Two important variables to note for CGI programming are REQUEST_URI and QUERY_STRING. The first contains the entire URL used to effect this response while the second contains just the part intended to serve as input for this program. You can parse this directly yourself and for very simple applications, I think it is reasonable to do so.

When the number and complexity of the variables your program wishes to define from the QUERY_STRING becomes more involved, then it is sensible to use the cgi module. The point of showing how things would work without it is to illustrate that it’s not absolutely critical (and sometimes not even especially helpful) to use it.

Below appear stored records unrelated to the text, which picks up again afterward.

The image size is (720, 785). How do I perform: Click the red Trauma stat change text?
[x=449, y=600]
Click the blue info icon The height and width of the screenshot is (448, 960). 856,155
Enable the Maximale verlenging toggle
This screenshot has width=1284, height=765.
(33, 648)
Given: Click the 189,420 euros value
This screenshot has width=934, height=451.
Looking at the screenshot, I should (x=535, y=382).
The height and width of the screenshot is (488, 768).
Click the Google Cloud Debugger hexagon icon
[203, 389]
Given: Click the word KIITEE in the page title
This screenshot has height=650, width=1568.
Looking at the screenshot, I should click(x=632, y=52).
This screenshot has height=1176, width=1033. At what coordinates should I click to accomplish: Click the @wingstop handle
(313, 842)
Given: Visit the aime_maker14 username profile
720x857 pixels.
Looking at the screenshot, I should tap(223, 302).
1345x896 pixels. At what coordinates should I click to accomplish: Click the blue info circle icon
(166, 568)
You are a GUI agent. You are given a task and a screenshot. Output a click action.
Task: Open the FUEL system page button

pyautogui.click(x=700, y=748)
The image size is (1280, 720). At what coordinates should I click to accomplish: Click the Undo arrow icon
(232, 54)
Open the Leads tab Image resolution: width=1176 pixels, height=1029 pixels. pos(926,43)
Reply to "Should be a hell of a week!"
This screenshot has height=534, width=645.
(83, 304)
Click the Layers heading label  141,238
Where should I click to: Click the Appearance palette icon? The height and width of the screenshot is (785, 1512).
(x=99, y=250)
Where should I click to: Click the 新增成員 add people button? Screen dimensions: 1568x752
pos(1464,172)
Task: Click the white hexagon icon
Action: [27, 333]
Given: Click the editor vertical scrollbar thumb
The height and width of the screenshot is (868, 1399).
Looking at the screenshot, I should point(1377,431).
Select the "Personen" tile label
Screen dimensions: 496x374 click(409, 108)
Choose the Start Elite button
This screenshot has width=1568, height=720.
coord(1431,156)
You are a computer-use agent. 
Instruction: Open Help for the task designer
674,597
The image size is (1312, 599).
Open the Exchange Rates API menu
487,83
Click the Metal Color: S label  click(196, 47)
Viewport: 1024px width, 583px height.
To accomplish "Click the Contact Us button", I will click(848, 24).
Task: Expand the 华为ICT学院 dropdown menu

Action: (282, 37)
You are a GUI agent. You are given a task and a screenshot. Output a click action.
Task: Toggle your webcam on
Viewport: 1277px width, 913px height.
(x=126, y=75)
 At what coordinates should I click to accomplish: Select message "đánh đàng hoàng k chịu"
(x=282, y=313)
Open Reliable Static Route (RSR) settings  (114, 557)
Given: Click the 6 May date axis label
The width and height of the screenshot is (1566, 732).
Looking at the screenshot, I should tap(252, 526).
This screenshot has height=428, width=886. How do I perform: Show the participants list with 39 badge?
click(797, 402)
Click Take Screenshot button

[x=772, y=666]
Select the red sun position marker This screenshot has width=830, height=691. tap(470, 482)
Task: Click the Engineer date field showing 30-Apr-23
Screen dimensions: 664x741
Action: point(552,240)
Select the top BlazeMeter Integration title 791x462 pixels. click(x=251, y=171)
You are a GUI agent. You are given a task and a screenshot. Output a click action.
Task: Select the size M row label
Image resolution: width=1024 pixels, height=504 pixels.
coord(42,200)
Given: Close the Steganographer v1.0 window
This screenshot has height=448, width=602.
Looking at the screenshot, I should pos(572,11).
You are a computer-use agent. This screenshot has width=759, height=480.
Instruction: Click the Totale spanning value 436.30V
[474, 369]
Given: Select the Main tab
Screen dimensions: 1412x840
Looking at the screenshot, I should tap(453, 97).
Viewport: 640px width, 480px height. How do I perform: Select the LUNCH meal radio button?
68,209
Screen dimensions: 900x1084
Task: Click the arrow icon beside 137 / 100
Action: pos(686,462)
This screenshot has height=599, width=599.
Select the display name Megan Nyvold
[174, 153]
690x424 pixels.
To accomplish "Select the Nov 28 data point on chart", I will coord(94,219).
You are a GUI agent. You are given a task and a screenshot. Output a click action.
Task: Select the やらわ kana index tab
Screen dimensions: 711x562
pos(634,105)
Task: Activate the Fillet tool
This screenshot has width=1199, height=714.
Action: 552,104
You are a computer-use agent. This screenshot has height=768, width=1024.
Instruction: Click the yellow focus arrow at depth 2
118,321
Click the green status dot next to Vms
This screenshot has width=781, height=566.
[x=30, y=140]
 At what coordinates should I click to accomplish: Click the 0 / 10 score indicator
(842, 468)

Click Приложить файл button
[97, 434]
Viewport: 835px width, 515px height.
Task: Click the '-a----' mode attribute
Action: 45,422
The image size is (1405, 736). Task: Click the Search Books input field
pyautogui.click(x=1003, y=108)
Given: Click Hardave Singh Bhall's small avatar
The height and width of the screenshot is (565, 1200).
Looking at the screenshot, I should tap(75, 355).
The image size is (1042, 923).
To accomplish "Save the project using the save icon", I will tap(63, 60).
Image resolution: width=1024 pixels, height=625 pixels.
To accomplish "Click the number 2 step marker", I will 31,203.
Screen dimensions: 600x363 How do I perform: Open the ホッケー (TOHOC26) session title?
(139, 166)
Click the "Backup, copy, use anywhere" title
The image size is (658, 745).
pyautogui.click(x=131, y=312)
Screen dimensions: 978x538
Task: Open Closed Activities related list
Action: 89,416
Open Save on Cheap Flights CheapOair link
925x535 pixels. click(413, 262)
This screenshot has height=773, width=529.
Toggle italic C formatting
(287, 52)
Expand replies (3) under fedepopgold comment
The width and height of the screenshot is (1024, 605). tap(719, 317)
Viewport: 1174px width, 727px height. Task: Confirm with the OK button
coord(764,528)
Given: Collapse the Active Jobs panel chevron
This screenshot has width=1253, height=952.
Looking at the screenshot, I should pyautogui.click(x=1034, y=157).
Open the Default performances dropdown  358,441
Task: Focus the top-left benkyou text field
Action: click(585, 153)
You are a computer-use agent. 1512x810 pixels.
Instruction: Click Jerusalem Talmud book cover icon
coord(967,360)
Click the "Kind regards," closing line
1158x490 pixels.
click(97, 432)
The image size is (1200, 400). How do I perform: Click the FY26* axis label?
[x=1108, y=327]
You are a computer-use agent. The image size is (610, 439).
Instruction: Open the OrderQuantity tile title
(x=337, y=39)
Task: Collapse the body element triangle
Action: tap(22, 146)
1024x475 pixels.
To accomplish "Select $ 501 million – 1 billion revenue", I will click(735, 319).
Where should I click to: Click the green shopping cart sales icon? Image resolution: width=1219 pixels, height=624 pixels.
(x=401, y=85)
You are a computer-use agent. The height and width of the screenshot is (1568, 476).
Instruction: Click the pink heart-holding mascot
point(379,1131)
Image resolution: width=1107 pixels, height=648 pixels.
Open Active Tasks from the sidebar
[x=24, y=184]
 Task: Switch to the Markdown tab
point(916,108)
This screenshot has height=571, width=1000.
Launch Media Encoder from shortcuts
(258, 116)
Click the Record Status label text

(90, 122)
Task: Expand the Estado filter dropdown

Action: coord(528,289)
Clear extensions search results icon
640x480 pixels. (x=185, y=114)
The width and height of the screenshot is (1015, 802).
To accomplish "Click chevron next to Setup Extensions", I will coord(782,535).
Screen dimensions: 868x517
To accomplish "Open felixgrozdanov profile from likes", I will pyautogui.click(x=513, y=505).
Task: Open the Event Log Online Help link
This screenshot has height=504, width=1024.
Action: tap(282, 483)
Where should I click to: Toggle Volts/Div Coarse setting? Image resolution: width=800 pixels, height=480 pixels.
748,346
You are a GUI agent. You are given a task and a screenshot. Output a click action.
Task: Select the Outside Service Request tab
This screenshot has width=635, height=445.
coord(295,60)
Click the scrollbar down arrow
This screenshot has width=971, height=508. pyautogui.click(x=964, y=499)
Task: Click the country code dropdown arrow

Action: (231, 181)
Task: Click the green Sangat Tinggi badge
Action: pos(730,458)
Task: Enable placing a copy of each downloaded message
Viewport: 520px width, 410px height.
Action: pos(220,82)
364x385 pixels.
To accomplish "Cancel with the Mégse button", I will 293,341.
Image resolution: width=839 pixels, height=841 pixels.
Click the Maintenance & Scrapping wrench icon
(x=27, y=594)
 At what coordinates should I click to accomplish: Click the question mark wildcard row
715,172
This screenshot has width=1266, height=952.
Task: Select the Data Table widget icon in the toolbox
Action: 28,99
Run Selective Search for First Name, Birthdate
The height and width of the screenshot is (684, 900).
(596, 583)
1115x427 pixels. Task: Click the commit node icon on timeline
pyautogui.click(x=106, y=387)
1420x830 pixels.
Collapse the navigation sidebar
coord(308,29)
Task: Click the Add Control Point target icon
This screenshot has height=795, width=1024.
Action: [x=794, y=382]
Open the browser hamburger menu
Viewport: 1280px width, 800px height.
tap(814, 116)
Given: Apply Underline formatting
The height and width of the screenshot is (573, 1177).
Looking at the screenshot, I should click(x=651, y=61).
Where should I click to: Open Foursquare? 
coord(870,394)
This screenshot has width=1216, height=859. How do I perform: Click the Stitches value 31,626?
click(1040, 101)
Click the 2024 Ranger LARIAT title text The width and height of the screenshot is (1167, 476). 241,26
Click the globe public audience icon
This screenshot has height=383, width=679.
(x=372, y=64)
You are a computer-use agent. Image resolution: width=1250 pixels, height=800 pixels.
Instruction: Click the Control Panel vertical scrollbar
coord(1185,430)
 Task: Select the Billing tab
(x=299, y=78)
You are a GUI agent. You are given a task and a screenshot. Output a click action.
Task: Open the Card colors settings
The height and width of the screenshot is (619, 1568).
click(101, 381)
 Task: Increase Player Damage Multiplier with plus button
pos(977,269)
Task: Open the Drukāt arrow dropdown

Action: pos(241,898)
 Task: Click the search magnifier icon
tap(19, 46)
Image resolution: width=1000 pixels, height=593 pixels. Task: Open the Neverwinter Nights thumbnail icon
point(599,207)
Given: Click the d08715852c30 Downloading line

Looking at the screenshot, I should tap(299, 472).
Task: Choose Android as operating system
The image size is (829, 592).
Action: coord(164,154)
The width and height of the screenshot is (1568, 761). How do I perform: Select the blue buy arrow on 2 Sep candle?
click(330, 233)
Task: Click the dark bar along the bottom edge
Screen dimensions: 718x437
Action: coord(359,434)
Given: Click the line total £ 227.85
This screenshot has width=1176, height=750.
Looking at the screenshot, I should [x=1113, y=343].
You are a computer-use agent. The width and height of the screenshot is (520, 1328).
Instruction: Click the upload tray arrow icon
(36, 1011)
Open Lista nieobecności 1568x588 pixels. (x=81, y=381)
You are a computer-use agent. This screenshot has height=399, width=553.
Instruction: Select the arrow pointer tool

This exercise also indicates how one might test CGI programs without using a web server at all. Since all that is really going on is that the web server is simply setting some variables, you can explicitly set them on the command line to test things. Here’s an example:

$ QUERY_STRING='a=a&b=simple&c=test' mycgiprogram.cgi

cgi Module

Here is an example of a complete form processing program showing many different kinds of form elements. This program shows a form and if submitted shows the data submitted and a new form to repeat the process.

Full CGI Form Example
#!/usr/bin/python
import cgi
from html_tagger import tag

content_type= 'Content-type: text/html\n\n'
br= '<br/>'

def generate_form():
    f= list()
    f.append( 'Username:' + tag('input', '', {'type':'text', 'name':'uid'}) +br )
    f.append( 'Password:' + tag('input', '', {'type':'password', 'name':'pwd'}) +br )
    f.append( tag('input',None, {'type':'radio','name':'hyp','value':'1'}) + 'True' )
    f.append( tag('input',None, {'type':'radio','name':'hyp','value':'0'}) + 'False' +br )
    f.append( tag('input',None, {'type':'checkbox','name':'metal','value':'cu'}) + 'copper' )
    f.append( tag('input',None, {'type':'checkbox','name':'metal','value':'fe'}) + 'iron' +br )
    f.append( tag('select',
                       tag('option','chromium',{'value':'cr'})+
                       tag('option','manganese',{'value':'mn'})+
                       tag('option','nickel',{'value':'ni'})+
                       tag('option','zinc',{'value':'zn'})
                   ,{'name':'alloy'}) +br )
    f.append( tag('textarea','Edit this text!',{'rows':'5','columns':'40','name':'essay'}) +br )
    f.append( tag('input',None,{'type':'submit','value':'Do This Form'}) )
    return tag('form', ''.join(f),
                 {'name':'input','action':'./cgitest.py','method':'get'})

def display_data(myf):
    c=   tag('tr',tag('td',"Name:")+tag('td', myf["uid"].value))
    c += tag('tr',tag('td',"Password:")+tag('td', myf["pwd"].value))
    c += tag('tr',tag('td',"Hypothesis:")+tag('td', myf["hyp"].value))
    c += tag('tr',tag('td',"Metal:")+tag('td', ','.join(myf.getlist('metal'))))
    c += tag('tr',tag('td',"Alloy:")+tag('td', ','.join(myf.getlist('alloy'))))
    c += tag('tr',tag('td',"Essay:")+tag('td', ','.join(myf.getlist('essay'))))
    return tag('table',c,{'border':'1'})

form= cgi.FieldStorage()
if 'uid' not in form or 'pwd' not in form or 'hyp' not in form:
    content= tag('h4','A Form') + "Please fill in the user and password fields." + generate_form()
else:
    content= display_data(form) + br + generate_form()

print(content_type)
print(tag('html',tag('body',content)))
Note
For composing HTML output this program uses the tag function defined above. Also, include cgitb as described above if there are problems you wish to debug.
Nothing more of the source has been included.